In the early 19th century, New Jersey native Isaac Edwards purchased land in the Virginia Military District from other early residents; part of his new property comprised a farm in District Land Grant 427 with an extant log cabin. Here, adjacent to Isaac's own property, settled his son, William. Before long, the log cabin proved insufficient for his family's needs, so in 1840 Edwards arranged for the construction of a new brick structure. This building, the present house, was constructed with many elements of the stylish Greek Revival mode of architecture, but it also combined some non-Greek elements, such as the gambrel roof. Two and a half stories tall, the house was built of brick on a foundation of limestone.

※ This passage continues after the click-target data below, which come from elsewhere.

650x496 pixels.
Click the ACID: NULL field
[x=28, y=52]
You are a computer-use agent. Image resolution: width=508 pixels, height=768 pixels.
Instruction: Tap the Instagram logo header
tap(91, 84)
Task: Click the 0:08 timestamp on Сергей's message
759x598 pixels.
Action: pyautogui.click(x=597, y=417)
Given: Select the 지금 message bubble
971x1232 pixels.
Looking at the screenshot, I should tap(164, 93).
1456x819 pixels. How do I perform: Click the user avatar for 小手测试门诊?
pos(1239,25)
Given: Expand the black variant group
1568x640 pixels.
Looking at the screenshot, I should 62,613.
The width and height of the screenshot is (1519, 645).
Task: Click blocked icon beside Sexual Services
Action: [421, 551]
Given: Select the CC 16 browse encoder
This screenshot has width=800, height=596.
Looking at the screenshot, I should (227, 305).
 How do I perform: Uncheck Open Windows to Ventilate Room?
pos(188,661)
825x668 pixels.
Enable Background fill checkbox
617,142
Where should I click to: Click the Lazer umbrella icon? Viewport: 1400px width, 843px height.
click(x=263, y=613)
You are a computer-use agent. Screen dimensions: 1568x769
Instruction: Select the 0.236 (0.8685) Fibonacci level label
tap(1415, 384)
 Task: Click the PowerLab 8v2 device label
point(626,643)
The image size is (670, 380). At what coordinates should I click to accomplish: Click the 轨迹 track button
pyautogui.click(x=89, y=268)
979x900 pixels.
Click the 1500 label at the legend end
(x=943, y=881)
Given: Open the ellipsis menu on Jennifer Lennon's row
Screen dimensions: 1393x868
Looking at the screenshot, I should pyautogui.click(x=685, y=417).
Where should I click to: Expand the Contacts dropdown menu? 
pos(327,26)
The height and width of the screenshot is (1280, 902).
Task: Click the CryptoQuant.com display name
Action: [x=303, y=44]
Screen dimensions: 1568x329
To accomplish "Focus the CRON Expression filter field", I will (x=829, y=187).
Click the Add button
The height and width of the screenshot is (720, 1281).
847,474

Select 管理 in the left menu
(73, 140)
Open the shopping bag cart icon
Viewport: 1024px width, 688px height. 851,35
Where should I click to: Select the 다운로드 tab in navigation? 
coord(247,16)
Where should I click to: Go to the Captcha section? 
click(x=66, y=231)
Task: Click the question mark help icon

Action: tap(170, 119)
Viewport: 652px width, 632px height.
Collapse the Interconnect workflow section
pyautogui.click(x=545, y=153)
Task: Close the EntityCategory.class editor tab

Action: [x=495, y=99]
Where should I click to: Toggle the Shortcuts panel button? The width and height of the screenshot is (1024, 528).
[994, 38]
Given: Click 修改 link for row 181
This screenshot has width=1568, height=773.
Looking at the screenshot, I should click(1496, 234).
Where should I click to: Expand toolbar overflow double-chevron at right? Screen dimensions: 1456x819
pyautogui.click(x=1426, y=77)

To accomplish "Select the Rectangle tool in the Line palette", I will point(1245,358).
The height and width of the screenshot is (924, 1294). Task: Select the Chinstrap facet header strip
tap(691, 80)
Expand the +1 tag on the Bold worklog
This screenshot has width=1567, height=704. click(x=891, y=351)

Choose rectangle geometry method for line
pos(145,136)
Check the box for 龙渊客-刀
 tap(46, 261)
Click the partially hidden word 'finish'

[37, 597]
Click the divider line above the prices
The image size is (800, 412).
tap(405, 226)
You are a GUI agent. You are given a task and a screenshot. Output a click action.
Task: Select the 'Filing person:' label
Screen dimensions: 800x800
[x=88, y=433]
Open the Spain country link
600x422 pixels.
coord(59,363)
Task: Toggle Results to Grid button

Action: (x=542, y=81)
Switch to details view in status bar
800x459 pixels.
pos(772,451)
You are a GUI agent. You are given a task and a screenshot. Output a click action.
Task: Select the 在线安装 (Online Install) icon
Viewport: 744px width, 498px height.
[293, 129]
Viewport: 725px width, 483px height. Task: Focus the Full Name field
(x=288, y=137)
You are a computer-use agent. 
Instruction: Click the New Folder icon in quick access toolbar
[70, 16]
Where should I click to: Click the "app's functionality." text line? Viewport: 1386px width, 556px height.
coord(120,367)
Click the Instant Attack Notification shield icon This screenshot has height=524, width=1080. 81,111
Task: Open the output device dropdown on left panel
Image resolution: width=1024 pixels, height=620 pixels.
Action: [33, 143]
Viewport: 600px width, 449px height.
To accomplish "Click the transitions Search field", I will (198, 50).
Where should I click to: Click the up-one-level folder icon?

For most of its history, the house has been a local landmark. Just forty years after it was built, the 1881 History of Hamilton County highlighted it and described it as a mansion. Nearly a century later, architectural historians praised it as being one of the best local examples of early agricultural architecture in Anderson Township. In recognition of the historic importance of its architecture, the house was listed on the National Register of Historic Places in late 1989, along with a single outbuilding. It is one of six National Register-listed places in the vicinity of Newtown, along with the Cyrus Broadwell House, the Hahn Field Archeological District, the Harrison-Landers House, the Odd Fellows' Cemetery Mound, and the Perin Village Site.